*DESCRIPTION OF THE TASK*: Where a line of the material includes the string "checkmark", copy that line.

—————

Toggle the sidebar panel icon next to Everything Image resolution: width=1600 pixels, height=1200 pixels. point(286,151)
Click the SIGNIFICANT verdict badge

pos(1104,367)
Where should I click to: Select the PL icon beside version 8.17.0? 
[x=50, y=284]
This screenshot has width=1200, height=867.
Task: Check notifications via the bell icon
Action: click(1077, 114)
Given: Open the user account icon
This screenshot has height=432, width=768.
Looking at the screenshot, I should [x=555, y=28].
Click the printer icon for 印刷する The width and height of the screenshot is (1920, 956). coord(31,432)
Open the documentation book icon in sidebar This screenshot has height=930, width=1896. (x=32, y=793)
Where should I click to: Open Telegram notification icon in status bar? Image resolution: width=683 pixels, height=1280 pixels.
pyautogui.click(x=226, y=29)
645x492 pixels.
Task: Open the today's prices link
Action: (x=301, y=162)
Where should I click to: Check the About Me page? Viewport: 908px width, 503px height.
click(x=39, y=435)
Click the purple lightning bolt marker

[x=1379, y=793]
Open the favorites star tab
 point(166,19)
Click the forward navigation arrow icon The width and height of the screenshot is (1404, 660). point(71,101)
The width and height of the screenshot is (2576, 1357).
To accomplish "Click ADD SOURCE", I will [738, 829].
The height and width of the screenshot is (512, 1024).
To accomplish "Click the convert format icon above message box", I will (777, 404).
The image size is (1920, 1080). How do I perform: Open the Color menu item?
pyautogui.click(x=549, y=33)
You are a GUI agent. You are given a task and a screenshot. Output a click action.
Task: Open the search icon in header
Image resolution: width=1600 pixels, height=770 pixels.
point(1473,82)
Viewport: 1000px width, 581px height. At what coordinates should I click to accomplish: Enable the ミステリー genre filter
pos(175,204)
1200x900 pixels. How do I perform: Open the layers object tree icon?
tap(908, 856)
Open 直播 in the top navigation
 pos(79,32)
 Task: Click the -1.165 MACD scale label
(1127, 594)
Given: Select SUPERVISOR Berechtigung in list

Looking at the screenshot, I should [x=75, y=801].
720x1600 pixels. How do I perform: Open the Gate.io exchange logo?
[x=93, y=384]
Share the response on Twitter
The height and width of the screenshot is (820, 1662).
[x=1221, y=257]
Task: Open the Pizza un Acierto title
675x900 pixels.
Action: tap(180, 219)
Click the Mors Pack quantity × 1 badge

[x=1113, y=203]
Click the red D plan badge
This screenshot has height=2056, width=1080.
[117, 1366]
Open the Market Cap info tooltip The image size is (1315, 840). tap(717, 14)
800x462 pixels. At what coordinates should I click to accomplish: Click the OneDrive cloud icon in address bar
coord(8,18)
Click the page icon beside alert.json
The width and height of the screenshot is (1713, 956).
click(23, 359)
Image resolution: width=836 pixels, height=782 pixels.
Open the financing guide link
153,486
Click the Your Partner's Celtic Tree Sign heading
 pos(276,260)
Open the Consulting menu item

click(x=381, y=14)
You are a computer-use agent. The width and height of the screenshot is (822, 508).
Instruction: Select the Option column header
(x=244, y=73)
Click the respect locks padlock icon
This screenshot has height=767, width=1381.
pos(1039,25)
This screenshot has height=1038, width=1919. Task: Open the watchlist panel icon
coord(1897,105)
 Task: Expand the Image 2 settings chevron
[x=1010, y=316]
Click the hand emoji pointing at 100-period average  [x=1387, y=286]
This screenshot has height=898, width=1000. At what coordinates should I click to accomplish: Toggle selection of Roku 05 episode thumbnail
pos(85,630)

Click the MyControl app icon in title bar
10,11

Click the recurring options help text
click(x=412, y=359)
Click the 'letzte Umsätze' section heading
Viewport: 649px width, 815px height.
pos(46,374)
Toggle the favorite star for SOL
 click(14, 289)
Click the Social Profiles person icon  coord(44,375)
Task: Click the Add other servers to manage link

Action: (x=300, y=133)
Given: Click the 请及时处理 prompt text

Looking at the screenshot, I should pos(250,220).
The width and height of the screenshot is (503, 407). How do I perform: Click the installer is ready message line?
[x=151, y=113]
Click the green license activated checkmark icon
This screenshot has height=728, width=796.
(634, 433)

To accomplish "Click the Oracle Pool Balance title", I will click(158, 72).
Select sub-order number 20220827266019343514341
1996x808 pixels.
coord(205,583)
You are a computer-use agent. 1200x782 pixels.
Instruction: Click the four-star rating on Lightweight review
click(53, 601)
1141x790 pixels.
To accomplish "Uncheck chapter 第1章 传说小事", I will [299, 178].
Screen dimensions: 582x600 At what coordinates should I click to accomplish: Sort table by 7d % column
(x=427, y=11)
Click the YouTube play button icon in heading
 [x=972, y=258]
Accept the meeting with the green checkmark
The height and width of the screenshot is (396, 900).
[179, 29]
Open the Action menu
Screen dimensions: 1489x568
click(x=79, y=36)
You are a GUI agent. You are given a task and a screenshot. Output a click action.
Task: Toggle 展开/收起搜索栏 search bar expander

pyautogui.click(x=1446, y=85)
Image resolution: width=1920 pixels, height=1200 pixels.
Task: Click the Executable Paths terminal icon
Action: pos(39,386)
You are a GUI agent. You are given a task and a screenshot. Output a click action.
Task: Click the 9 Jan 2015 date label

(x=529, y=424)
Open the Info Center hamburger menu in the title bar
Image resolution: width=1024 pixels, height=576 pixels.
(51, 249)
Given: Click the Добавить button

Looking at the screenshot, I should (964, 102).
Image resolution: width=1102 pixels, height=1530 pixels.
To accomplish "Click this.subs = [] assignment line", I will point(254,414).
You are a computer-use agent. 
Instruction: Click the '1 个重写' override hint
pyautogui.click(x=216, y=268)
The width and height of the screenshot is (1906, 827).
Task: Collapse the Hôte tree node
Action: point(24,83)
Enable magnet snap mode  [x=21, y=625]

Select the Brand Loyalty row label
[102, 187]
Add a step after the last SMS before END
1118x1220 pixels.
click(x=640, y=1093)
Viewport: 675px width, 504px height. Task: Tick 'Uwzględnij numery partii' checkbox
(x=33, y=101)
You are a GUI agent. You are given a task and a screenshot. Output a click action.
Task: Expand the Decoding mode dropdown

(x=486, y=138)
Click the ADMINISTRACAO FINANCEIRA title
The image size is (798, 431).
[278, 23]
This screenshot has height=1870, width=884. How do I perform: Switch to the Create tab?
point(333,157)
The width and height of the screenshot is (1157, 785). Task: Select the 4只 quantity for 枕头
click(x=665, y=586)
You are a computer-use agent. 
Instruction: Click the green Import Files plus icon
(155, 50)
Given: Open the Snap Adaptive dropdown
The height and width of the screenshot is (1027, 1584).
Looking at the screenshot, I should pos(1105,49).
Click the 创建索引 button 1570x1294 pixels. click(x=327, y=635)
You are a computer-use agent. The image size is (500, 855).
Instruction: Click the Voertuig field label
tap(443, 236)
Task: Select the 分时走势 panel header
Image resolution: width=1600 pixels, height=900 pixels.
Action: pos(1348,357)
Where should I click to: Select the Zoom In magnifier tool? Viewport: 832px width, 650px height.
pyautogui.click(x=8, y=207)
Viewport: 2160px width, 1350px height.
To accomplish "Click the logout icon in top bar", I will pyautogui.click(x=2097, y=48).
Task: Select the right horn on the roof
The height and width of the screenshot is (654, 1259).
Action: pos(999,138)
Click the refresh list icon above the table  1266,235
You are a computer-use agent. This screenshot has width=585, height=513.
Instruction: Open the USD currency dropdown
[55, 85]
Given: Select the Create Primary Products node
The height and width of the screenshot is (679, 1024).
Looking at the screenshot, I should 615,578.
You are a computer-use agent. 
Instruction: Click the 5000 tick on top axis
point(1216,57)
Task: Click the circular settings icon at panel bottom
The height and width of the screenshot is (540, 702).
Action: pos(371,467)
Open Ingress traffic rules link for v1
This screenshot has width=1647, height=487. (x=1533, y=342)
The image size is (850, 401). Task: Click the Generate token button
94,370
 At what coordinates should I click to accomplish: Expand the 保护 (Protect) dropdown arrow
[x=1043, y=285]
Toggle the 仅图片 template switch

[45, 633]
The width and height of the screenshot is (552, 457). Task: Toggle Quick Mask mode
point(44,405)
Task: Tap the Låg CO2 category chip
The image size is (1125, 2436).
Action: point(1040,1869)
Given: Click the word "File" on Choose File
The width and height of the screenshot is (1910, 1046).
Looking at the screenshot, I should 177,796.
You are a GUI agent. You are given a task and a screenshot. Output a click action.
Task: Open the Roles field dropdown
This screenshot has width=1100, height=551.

—————

*WRITTEN SOLUTION*:
Click the green license activated checkmark icon
Accept the meeting with the green checkmark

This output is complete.